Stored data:
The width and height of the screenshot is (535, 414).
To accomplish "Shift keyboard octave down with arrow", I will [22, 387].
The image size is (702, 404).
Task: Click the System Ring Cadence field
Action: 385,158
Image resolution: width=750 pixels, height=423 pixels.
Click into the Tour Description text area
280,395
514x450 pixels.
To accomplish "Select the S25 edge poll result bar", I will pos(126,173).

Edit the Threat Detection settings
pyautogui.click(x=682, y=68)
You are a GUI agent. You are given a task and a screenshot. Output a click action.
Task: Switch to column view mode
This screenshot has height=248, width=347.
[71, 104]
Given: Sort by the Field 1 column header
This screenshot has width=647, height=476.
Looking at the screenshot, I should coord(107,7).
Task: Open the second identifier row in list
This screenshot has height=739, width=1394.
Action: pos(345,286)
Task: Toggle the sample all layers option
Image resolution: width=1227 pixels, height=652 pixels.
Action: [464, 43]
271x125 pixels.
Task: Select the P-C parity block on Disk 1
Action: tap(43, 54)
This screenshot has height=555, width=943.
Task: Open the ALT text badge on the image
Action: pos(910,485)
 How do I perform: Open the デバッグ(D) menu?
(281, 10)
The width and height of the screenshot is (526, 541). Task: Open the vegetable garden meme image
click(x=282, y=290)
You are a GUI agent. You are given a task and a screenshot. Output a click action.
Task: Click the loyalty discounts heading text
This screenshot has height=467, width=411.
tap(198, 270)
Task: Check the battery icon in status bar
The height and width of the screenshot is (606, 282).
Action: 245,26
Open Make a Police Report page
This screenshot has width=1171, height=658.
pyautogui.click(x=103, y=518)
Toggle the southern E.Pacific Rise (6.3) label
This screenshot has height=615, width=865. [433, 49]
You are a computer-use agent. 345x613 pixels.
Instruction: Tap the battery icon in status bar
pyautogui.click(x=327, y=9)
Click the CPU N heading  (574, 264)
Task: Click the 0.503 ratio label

▶ Try it: Write out all records exactly, keeping every detail.

▶ Task result:
The width and height of the screenshot is (535, 414).
To accomplish "Shift keyboard octave down with arrow", I will [22, 387].
The image size is (702, 404).
Task: Click the System Ring Cadence field
Action: 385,158
Image resolution: width=750 pixels, height=423 pixels.
Click into the Tour Description text area
280,395
514x450 pixels.
To accomplish "Select the S25 edge poll result bar", I will pos(126,173).

Edit the Threat Detection settings
pyautogui.click(x=682, y=68)
You are a GUI agent. You are given a task and a screenshot. Output a click action.
Task: Switch to column view mode
This screenshot has height=248, width=347.
[71, 104]
Given: Sort by the Field 1 column header
This screenshot has width=647, height=476.
Looking at the screenshot, I should coord(107,7).
Task: Open the second identifier row in list
This screenshot has height=739, width=1394.
Action: pos(345,286)
Task: Toggle the sample all layers option
Image resolution: width=1227 pixels, height=652 pixels.
Action: [464, 43]
271x125 pixels.
Task: Select the P-C parity block on Disk 1
Action: tap(43, 54)
This screenshot has height=555, width=943.
Task: Open the ALT text badge on the image
Action: pos(910,485)
 How do I perform: Open the デバッグ(D) menu?
(281, 10)
The width and height of the screenshot is (526, 541). Task: Open the vegetable garden meme image
click(x=282, y=290)
You are a GUI agent. You are given a task and a screenshot. Output a click action.
Task: Click the loyalty discounts heading text
This screenshot has height=467, width=411.
tap(198, 270)
Task: Check the battery icon in status bar
The height and width of the screenshot is (606, 282).
Action: 245,26
Open Make a Police Report page
This screenshot has width=1171, height=658.
pyautogui.click(x=103, y=518)
Toggle the southern E.Pacific Rise (6.3) label
This screenshot has height=615, width=865. [433, 49]
You are a computer-use agent. 345x613 pixels.
Instruction: Tap the battery icon in status bar
pyautogui.click(x=327, y=9)
Click the CPU N heading  (574, 264)
Task: Click the 0.503 ratio label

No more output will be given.